Recent studies have found that SOD1 not only functions as an antioxidant enzyme but also plays a key role in cellular metabolism [12,13,14]. The enhanced requirement of FAO for ATP and NADPH is frequently occurs in proliferating cells [15], block lipid oxidation via CPT1 as a therapeutic target for prostate cancer and myeloma [16, 17]. Inhibiting FA transport into the mitochondria is also able to effectively kill chronic lymphocytic leukaemia cells [18] and breast cancer [19]. Reducing fatty acid transport into the mitochondria forced fatty acids to lipid droplets for storage in Clear cell renal cell carcinoma [20]. To determine if SOD1 affects NPC cell mitochondrial metabolism, some of the key enzymes involved in mitochondrial pyruvic acid and FAO metabolism were examined. After 24 h, compared with the control cells, the LCS-1-treated 5-8F cells exhibited lower PDHE1A and CPT1A mRNA levels (Fig. 6a). Though SOD1 inhibition reduced PDHE1A mRNA expression, we observed minimal difference in the proliferation of siPDHE1A cells relative to control cells (Additional file 1: Figure S1).
Then, we further tested the effects of SOD1 on lipid metabolic enzymes expression. Compared with that in the control cells, the CPT1A protein level in the cells treated with LCS-1 or transfected with SOD1 siRNA decreased (Fig. 6b-c). In addition, the overexpression of SOD1 increased CPT1A protein levels (Fig. 6d). In addition, we found that compared with control group in NPC cell, expression of AGPAT1 and DGAT1 at the protein level was upgulated or downregulated in SOD1 overexpression group or SOD1 knockdown group, respectively. The protein level of ATGL was fund remarkably downregulated in SOD1 knockdown group compared with control group in NPC cell (Fig. 6e). As CPT1A is rate-limiting enzyme of the long chain fatty acids transport system controlling entry into the mitochondrion. Recently, it was reported that repress CPT1A enhance fatty acids to lipid droplets for storage [20, 21]. We therefore asked whether SOD1 or CPT1A inhibition induce lipid accumulation.

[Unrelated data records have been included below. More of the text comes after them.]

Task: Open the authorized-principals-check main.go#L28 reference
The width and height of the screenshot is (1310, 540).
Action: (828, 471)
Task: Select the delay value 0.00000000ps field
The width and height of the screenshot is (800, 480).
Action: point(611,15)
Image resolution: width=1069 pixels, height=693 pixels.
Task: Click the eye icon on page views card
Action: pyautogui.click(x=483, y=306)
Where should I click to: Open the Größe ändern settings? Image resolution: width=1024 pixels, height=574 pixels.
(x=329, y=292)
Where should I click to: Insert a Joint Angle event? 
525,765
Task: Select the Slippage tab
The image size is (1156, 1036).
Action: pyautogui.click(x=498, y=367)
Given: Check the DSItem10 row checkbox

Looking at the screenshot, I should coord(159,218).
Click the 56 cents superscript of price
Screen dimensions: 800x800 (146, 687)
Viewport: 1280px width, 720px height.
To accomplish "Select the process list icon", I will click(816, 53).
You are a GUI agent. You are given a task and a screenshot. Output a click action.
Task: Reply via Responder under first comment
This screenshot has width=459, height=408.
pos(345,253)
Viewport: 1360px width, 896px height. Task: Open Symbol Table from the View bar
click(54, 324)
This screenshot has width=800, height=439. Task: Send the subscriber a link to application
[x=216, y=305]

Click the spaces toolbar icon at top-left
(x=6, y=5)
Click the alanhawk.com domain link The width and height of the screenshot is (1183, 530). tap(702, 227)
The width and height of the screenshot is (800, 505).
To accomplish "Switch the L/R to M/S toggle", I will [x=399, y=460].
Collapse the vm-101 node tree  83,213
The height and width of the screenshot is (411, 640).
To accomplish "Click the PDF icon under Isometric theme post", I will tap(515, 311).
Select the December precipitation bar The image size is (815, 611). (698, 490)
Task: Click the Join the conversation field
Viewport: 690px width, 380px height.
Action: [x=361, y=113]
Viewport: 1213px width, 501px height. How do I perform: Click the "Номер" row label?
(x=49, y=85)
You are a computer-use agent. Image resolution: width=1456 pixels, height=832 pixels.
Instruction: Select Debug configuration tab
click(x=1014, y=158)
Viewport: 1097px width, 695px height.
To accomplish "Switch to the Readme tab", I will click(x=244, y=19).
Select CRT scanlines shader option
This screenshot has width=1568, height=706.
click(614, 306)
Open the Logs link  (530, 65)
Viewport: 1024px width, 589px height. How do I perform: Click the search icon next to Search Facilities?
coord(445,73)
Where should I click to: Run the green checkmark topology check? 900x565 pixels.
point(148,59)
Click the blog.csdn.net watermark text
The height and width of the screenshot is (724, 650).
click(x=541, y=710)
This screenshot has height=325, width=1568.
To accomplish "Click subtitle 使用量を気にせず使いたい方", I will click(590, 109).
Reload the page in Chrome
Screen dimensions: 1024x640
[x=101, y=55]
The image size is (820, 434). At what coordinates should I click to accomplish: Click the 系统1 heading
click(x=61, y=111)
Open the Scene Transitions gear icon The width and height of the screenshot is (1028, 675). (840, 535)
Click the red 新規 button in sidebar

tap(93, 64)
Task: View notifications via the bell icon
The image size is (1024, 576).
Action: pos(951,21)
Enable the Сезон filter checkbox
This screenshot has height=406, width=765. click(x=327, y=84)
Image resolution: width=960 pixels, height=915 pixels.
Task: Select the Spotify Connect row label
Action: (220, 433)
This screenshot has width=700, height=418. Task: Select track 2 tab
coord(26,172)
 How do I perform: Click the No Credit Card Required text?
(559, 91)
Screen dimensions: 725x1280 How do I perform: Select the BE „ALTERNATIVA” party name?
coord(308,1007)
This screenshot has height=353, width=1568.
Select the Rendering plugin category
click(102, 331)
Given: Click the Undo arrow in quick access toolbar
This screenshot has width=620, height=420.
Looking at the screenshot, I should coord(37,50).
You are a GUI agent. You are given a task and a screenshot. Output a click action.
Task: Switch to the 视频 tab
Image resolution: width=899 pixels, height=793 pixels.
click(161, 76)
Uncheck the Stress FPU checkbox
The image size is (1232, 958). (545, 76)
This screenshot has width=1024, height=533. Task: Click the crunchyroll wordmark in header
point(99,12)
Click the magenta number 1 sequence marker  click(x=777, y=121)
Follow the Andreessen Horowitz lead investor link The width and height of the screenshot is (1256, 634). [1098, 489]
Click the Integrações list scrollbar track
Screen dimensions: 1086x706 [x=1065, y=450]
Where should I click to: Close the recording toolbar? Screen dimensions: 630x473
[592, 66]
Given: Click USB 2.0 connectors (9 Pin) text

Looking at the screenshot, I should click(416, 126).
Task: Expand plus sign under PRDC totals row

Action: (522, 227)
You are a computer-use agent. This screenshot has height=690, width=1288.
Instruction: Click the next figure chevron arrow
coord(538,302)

As shown in Fig. 6f and g, inhibiting SOD1 or CPT1A induces lipid accumulation. Further study showed that disruptin CPT1A downregulated DGAT1 and up-regulated ATGL (Fig. 7a), while over-express CPT1A in 5-8F and CNE2 cells reduced protein levels of DGAT1 and up-regulated ATGL protein levels (Fig. 7b-c). CPT1A restoration or TEMPO led to significant decreases lipid accumulation in NPC cells treated with LCS-1(Fig. 7d-e). In addition, etomoxir, a specific CPT1A inhibitor, dose-and time-dependently inhibited the proliferation of 5-8F and CNE2 cells (Fig. 7f-h). To further explore the effect of SOD1 and CPT1A on NPC cells migration and epithelial–mesenchymal transition (EMT). Disrupt SOD1 by LCS-1 or siRNA weaken migration ability of 5-8F and CNE2 cells (Additional file 1: Figure S2) and the expression of twist (mRNA) and vimentin (mRNA and protein) was significantly decreased, coupled with remarkable upregulation of epithelial marker E-cadherin (mRNA and protein) (Additional file 1: Figure S3). However, cell migration was not affected by CPT1A suppression (Additional file 1: Figure S4A-C). Consistently, western blot analysis of the expression of key EMT markers, including E-cadherin and vimentin, showed no significant changes in CPT1A inhibition cells compared with control cells (Additional file 1: Figure S4D-F). These findings suggest that SOD1 promotes the migration of NPC cells independence CPT1A.
In summary, these results suggested that disrupting SOD1 led to the over production of superoxide ion and induced lipid accumulation in NPC cells.